Documentation Index
Fetch the complete documentation index at: https://docs.boostgpt.co/llms.txt
Use this file to discover all available pages before exploring further.
Overview
SSO lets you pass your website’s authenticated user identity to the chat widget. Users are automatically recognized without needing to log in again on the agent page.

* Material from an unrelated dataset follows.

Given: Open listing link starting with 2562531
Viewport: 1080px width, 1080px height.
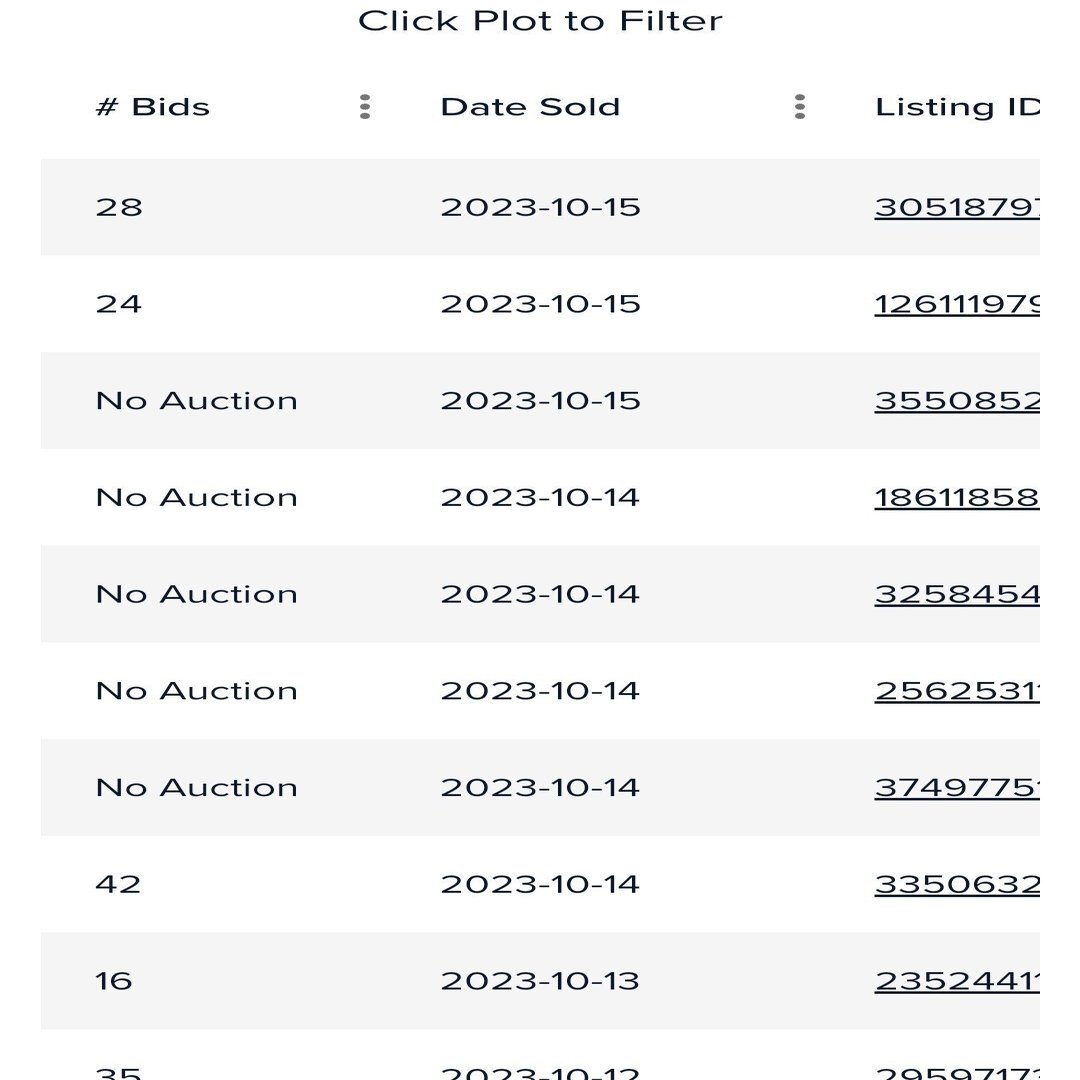Looking at the screenshot, I should (x=957, y=691).
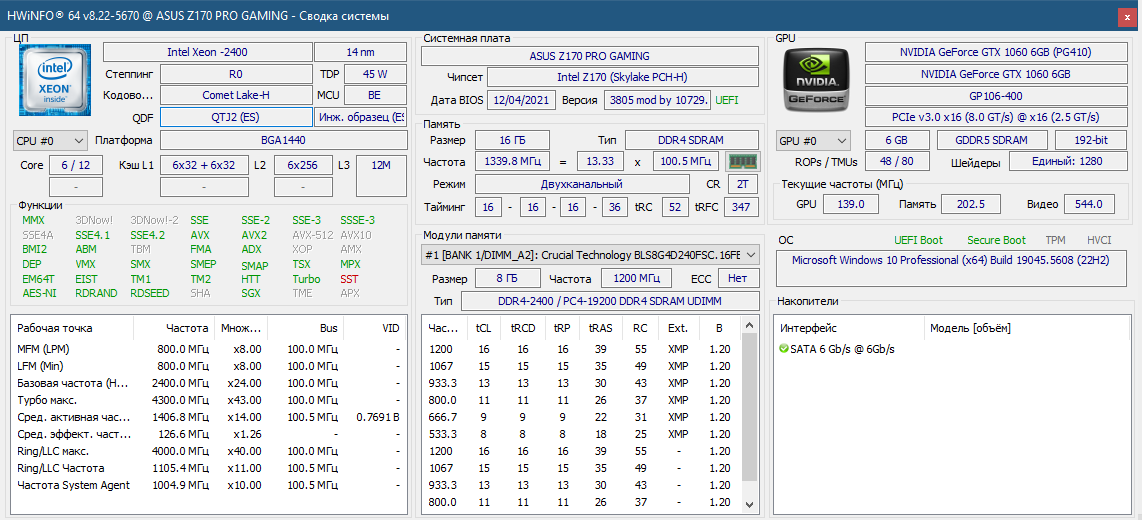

This enables:- Chat history persistence across sessions
- User memory (the agent remembers preferences)
- Skip login gates
- Subscriber tracking and analytics
How It Works
- You generate an SSO secret in your agent dashboard
- Your backend creates a signed JWT containing the user’s identity
- The widget passes the JWT to the agent page
- BoostGPT verifies the signature and auto-creates or links a subscriber
Setup
1. Generate an SSO Secret
- Go to your agent’s Deploy page
- Find the SSO Secret section under Chat Widget
- Click Generate
- Copy the secret — it’s only shown once
2. Sign a JWT on Your Backend
Use the secret to create a signed token containing the user’s identity.3. Pass the Token to the Widget
JWT Payload
| Field | Type | Required | Description |
|---|---|---|---|
email | string | Yes | User’s email address |
name | string | No | Display name |
external_id | string | No | Your system’s user ID (for tracking) |
What Happens on Verification
When the widget loads with a valid SSO token:- BoostGPT verifies the JWT signature against your SSO secret
- If the user doesn’t exist in BoostGPT, an account is automatically created (pre-verified)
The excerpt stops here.